- Born: 30 March 1917 Rathgar, County Dublin, Ireland
- Died: 25 July 2003 (aged 86) Rome, Italy
- Occupations: Anti-fascist, writer
- Writing career
- Pen name: Darina Laracy Silone

= Darina Laracy =

Irish journalist and writer (1917–2003)

Elisabeth Darina Laracy Silone (30 March 1917 – 25 July 2003) was an Irish journalist, translator, and anti-fascist. She was the wife of the writer Ignazio Silone from 1944 until his death in 1978.

==Life==
Born in Rathgar, Dublin, Laracy had three sisters: Cecily, Moira, and Eithne. She graduated in 1937 in history and political science from University College Dublin. By 1939, Laracy had an MA. She went to France, where she had a scholarship to study for her doctorate at the Sorbonne. In 1940, she moved to Italy, visiting Milan briefly and then settling in Rome, where she worked as a correspondent for the Herald Tribune and the International News Service. This brought her attention from the Italian fascist regime, which wanted her to collaborate with them. When she refused, she was forced to flee to Switzerland.
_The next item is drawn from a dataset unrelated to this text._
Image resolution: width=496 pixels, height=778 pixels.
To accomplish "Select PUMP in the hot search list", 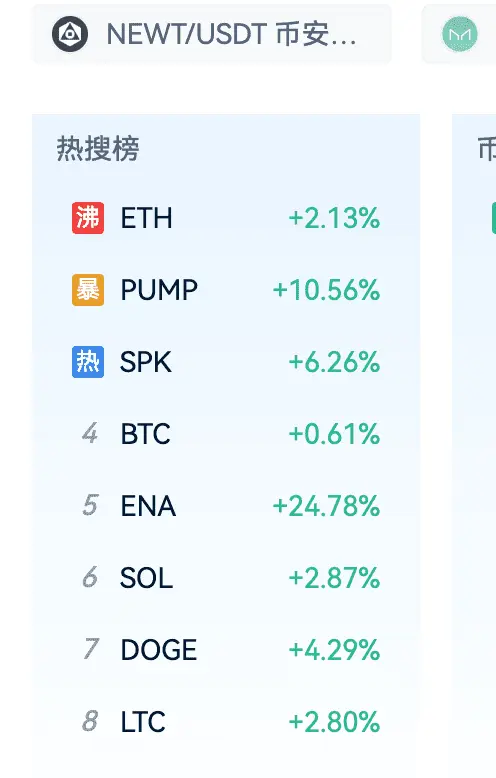I will (226, 290).
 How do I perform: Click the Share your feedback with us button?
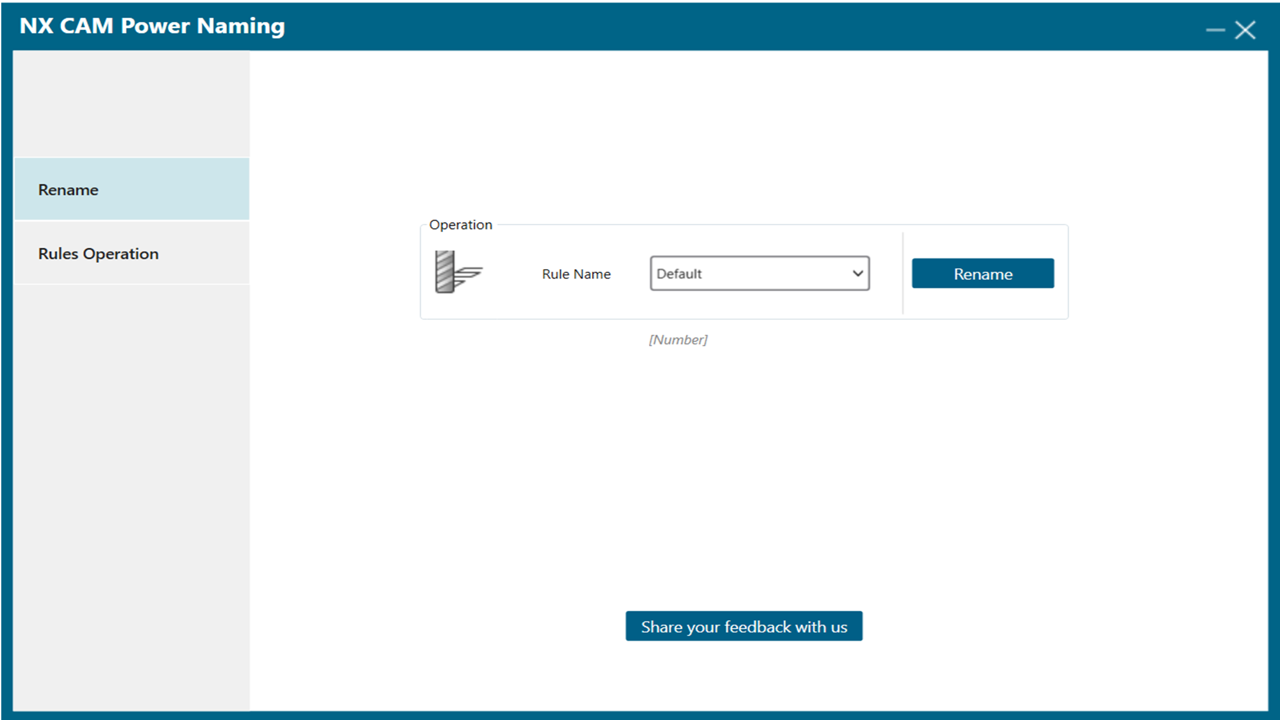[x=744, y=626]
Laracy was initially based in Bern, where she gave a full account to the chief intelligence officer. Her visa was for 15 days and eventually she could not get a further extension. She moved to Zurich when an English publisher commissioned her to write a book on the situation in Italy. It was in the libraries there that she met Ignazio Silone, who was also in exile. She convinced Silone to let her assist him in his work against Fascist Italy and they returned to Rome in October 1944. They were married two months later. Capable of speaking six languages, Laracy worked on the translations of his works and after his death she used his notes to complete the unfinished novel Severina.